TASK REQUIREMENTS:
Search the entries below for the string "will" and copy the lines that hold it.

___ DATASET EXTRACT

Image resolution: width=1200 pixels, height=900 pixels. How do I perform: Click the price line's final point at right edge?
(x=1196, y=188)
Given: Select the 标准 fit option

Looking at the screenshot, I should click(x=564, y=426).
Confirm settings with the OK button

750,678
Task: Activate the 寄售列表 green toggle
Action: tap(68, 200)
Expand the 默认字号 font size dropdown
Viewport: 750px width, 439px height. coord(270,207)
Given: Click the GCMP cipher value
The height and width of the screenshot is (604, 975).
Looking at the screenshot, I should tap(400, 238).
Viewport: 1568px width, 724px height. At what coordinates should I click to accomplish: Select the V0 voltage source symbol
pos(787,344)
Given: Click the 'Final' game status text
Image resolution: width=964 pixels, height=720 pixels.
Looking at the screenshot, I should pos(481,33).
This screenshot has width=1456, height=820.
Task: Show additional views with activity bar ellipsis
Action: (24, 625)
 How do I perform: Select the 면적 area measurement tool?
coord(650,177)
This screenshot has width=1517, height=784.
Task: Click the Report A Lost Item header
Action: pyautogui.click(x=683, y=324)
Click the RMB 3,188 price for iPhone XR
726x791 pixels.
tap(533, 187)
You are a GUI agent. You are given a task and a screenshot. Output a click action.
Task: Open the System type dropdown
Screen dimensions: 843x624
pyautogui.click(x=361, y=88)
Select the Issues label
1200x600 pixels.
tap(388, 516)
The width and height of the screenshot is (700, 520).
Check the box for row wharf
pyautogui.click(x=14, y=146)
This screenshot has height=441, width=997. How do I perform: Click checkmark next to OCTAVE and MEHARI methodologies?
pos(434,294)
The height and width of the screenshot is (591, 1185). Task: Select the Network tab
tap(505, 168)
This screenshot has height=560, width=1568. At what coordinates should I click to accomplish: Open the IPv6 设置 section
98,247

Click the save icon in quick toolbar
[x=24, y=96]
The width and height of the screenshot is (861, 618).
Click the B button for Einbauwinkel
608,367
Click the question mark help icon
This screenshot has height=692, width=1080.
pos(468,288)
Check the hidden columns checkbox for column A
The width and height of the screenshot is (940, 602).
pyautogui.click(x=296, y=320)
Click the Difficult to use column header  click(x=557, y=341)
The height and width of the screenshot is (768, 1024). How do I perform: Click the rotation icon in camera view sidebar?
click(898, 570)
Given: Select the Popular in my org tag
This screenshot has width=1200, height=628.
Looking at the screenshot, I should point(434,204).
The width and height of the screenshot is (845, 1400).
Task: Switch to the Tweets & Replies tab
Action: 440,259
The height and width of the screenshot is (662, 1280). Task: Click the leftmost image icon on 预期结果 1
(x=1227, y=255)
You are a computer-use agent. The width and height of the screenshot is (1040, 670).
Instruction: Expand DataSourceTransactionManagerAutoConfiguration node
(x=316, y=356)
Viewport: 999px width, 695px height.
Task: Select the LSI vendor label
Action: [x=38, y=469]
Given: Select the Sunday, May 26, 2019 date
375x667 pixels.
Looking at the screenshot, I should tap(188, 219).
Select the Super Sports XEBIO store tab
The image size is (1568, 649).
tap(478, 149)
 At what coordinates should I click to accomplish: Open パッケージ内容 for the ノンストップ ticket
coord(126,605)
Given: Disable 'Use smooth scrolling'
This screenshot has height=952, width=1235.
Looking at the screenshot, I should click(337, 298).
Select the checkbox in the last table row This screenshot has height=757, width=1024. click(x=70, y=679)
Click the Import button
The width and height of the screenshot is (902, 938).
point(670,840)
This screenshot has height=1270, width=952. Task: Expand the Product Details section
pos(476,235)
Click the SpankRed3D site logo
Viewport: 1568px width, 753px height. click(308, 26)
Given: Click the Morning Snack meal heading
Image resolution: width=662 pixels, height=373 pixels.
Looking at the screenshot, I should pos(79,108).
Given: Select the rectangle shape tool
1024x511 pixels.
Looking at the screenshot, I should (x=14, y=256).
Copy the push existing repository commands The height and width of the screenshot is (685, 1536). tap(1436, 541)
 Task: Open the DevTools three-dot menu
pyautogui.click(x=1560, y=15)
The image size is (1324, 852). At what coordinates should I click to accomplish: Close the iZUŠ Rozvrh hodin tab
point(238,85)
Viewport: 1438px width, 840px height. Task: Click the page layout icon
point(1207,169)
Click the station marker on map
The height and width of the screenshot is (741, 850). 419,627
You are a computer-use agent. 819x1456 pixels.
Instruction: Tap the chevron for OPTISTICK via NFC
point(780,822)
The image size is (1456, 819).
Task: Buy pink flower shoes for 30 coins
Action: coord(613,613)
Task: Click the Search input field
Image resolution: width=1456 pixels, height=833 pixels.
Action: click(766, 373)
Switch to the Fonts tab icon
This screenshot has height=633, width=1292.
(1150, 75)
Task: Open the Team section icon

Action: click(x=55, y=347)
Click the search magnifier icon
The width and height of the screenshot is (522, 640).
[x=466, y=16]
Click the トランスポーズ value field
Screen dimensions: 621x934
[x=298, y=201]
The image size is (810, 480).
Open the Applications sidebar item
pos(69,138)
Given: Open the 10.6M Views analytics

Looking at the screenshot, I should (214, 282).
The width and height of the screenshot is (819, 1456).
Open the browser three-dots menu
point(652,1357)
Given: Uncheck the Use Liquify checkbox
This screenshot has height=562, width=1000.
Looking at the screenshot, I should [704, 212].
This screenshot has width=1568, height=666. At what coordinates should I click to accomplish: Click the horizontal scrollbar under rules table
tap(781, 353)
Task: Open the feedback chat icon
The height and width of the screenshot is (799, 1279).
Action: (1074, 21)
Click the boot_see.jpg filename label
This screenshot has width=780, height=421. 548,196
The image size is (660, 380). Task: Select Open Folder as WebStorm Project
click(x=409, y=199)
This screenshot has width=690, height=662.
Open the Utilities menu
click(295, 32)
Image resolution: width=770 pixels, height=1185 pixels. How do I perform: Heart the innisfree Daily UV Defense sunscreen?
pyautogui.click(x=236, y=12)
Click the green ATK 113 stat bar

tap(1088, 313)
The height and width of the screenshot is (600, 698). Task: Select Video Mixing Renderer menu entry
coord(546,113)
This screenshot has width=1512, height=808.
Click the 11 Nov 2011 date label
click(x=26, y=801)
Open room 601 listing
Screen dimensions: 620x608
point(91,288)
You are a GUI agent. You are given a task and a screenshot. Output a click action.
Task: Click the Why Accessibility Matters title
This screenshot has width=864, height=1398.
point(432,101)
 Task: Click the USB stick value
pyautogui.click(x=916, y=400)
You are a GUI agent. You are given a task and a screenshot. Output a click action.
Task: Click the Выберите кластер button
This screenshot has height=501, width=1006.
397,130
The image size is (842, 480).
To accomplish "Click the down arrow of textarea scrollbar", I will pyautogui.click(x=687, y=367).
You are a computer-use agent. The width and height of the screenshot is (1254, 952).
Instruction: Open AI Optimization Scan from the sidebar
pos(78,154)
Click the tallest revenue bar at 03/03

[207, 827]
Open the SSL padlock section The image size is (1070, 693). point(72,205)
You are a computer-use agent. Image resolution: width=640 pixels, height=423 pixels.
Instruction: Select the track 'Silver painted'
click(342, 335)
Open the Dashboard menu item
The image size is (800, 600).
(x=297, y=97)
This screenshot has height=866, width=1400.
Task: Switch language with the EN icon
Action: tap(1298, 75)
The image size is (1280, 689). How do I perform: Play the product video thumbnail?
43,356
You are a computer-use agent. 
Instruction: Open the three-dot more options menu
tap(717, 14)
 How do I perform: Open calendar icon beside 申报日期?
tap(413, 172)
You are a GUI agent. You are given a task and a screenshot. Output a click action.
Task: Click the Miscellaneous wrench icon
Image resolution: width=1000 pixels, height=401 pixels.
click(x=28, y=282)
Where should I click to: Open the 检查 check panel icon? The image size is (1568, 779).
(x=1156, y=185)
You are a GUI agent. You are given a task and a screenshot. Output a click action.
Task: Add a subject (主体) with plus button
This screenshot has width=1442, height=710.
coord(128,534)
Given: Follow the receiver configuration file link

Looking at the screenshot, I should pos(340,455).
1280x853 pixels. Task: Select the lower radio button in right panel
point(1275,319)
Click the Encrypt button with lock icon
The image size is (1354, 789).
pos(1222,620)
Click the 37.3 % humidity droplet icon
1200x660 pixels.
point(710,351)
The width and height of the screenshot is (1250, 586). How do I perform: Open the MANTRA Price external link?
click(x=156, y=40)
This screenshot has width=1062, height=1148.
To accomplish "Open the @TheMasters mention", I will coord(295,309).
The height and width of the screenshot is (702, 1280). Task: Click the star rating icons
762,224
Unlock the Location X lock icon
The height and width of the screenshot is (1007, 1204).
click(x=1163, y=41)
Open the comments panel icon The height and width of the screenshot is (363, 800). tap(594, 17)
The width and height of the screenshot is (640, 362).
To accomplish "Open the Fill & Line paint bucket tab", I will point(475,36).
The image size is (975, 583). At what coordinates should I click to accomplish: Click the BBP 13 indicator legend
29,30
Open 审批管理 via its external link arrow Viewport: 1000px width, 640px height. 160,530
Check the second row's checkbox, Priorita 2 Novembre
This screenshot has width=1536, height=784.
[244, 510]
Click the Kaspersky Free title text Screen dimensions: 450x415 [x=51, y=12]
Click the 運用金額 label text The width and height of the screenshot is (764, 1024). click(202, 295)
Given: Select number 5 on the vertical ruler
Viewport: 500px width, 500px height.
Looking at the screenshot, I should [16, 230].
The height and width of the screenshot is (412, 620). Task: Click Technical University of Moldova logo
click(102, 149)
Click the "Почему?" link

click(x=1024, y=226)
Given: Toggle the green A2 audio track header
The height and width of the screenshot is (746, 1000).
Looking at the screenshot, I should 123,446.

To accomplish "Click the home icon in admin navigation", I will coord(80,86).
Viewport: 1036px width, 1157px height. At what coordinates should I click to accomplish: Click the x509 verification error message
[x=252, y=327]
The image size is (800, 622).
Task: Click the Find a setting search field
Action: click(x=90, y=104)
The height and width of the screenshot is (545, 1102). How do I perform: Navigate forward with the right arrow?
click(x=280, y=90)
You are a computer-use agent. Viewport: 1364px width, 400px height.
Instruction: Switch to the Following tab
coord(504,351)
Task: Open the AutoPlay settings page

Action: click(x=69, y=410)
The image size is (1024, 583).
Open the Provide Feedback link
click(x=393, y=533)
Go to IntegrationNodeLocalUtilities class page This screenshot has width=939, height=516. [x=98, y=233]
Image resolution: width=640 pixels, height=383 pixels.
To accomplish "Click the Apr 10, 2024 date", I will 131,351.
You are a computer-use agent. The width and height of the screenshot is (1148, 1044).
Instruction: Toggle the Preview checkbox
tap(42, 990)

______

COMPLETED TASK:
To accomplish "Click the down arrow of textarea scrollbar", I will pyautogui.click(x=687, y=367).
To accomplish "Open the @TheMasters mention", I will coord(295,309).
To accomplish "Open the Fill & Line paint bucket tab", I will point(475,36).
To accomplish "Click the home icon in admin navigation", I will coord(80,86).
To accomplish "Click the Apr 10, 2024 date", I will 131,351.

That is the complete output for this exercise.